[Exercise requirements]: Produce a word-for-word copy of the lines from the one that contains "Image resolution: width=972" to the final line of the data below, with all pictures dropped.

### Data supplied ###

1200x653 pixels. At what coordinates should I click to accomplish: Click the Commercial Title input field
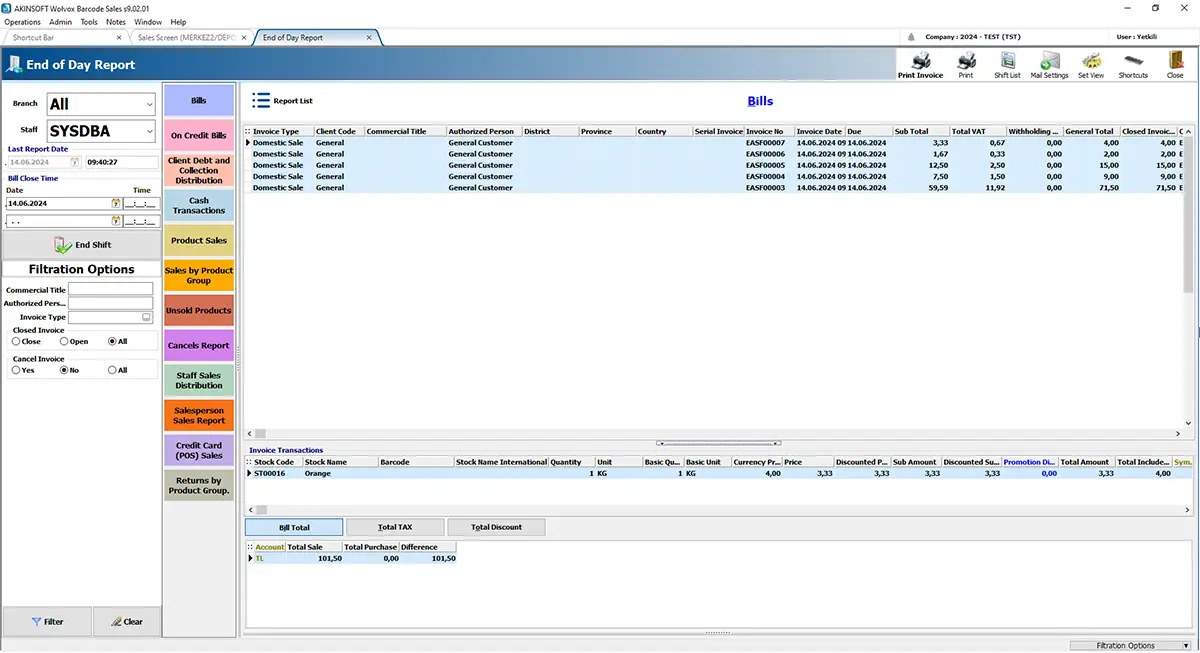(x=110, y=290)
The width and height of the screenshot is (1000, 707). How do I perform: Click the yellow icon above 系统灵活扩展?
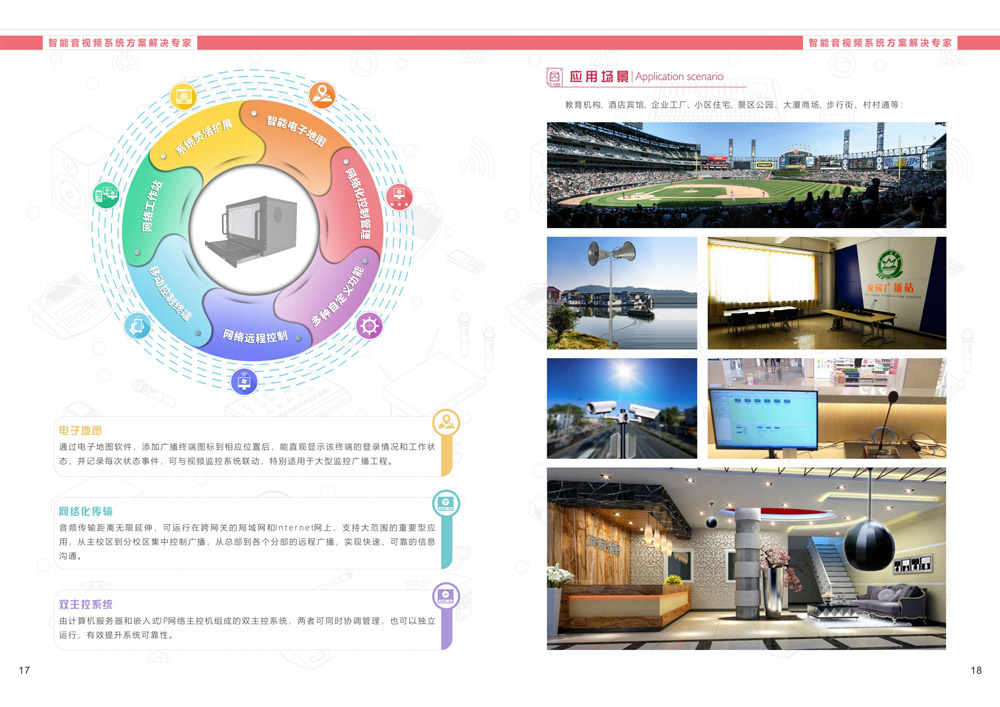tap(184, 96)
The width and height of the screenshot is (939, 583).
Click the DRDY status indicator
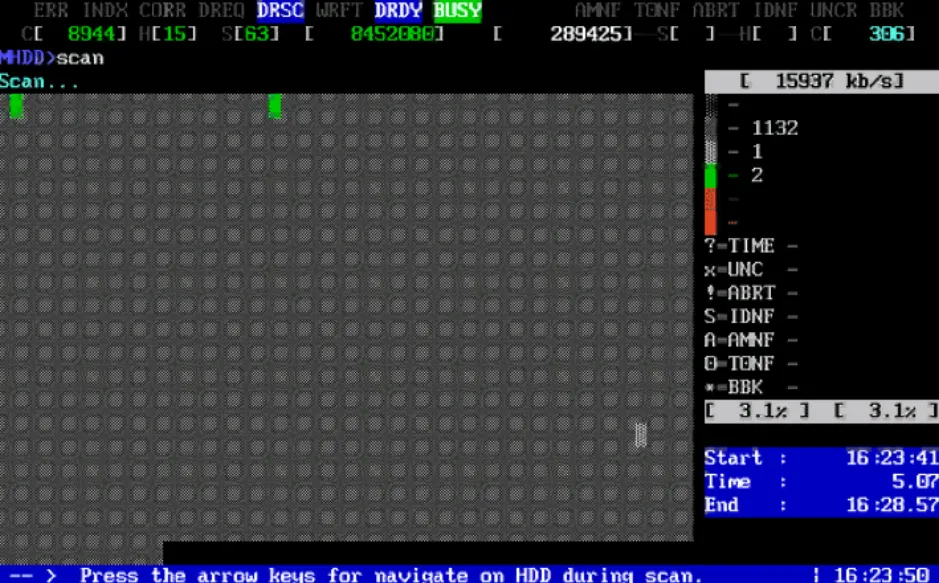coord(398,10)
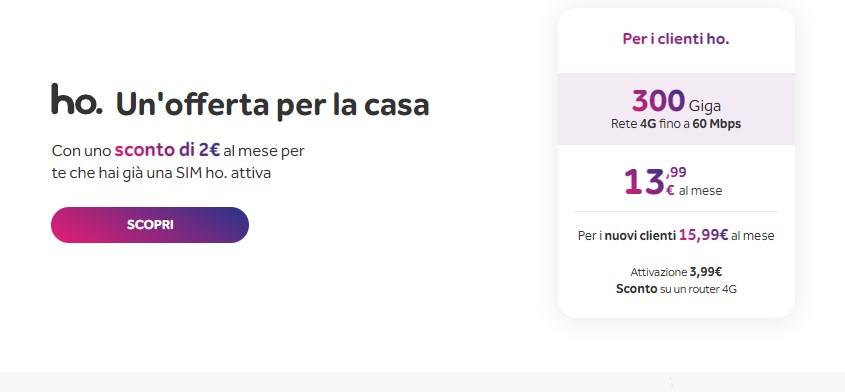Click "Per i nuovi clienti" text

626,236
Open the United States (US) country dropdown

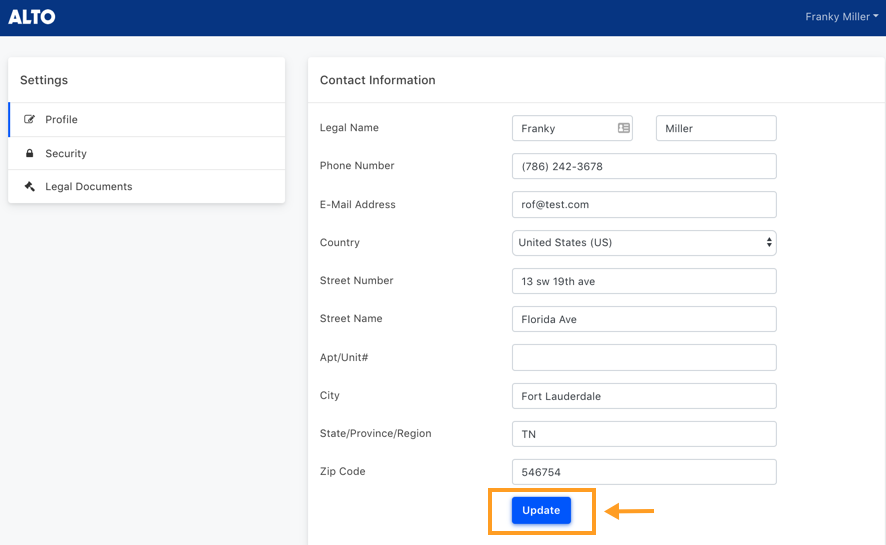click(644, 243)
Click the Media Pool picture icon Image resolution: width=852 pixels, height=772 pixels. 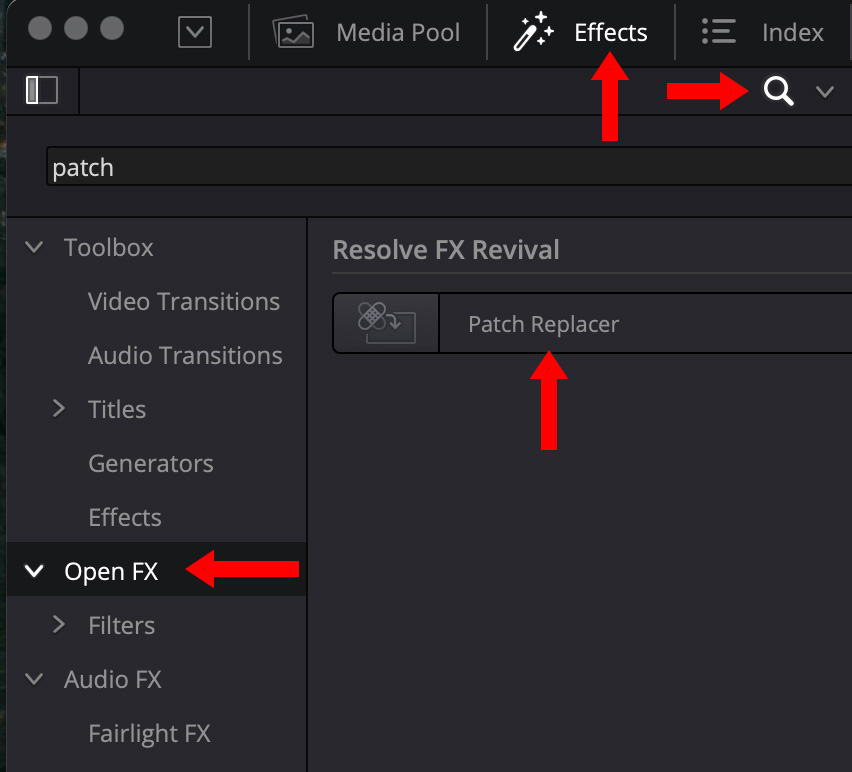point(293,33)
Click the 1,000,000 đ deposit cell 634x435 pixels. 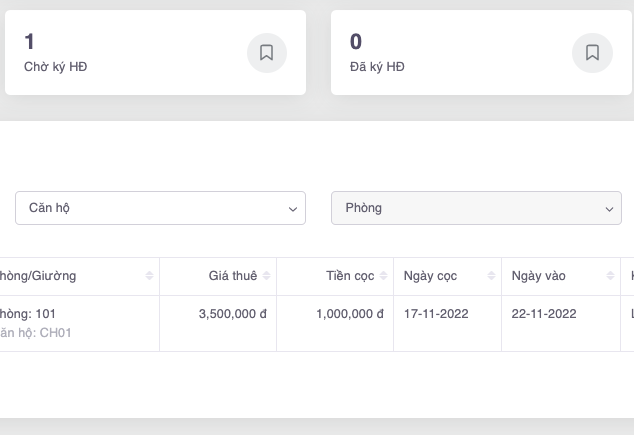coord(349,314)
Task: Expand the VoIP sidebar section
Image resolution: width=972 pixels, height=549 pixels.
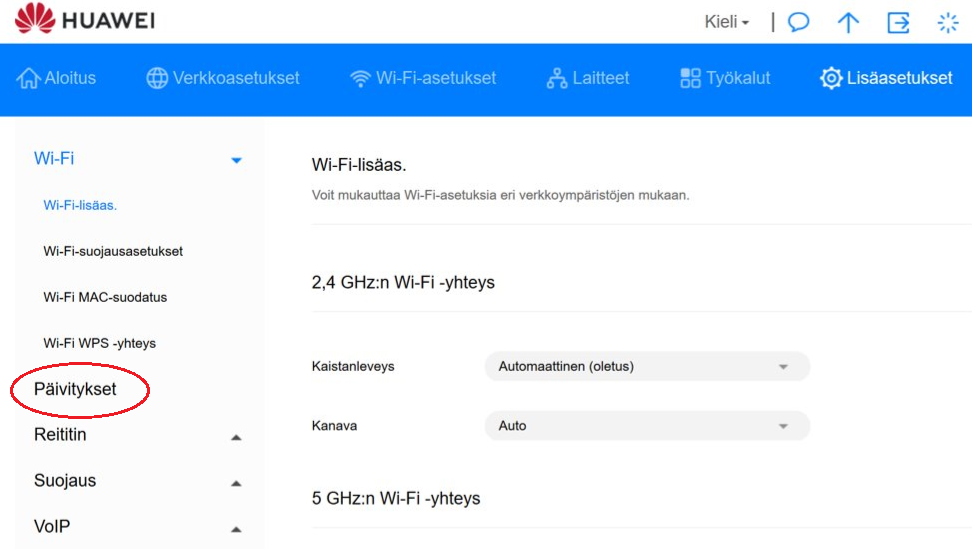Action: click(236, 529)
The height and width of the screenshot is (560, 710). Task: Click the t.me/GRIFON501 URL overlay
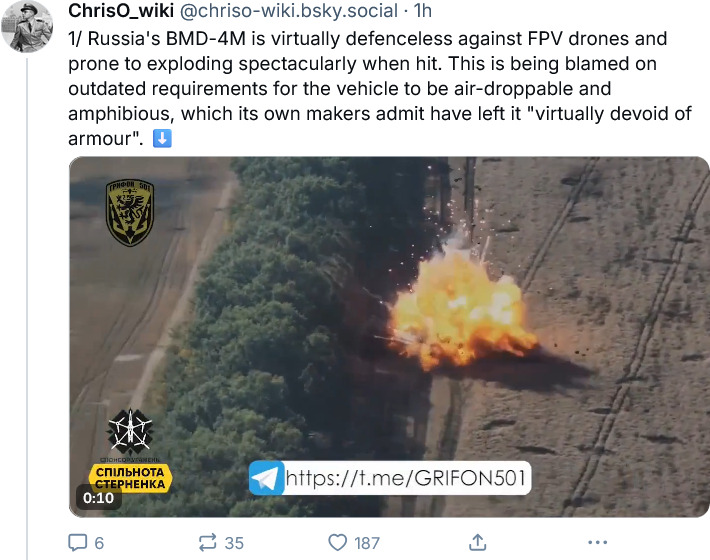pyautogui.click(x=406, y=478)

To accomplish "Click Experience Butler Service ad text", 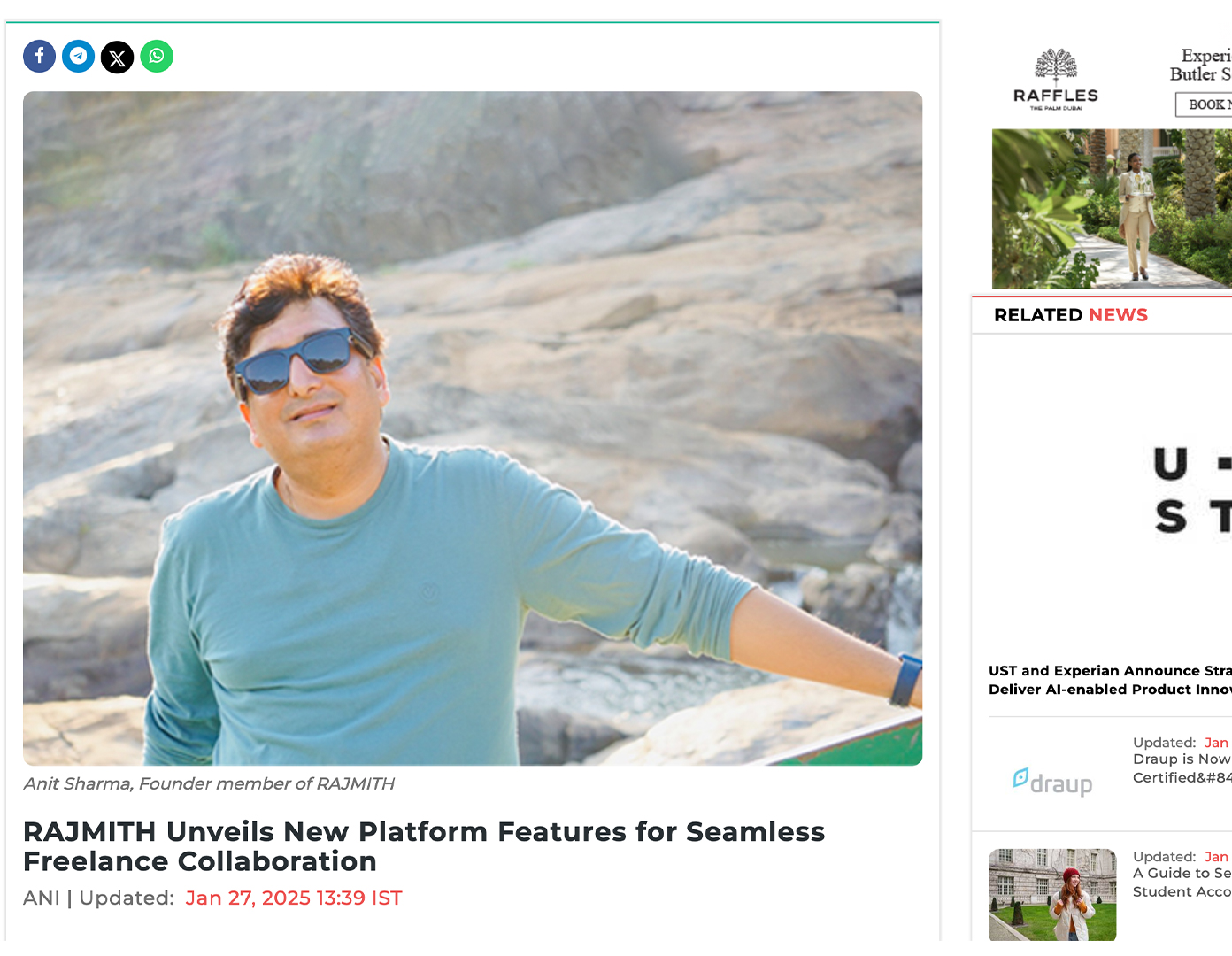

###

[Solution for this exercise]:
Image resolution: width=972 pixels, height=549 pixels.
Action: click(236, 529)
The height and width of the screenshot is (560, 710). Task: Click the t.me/GRIFON501 URL overlay
pyautogui.click(x=406, y=478)

To accomplish "Click Experience Butler Service ad text", 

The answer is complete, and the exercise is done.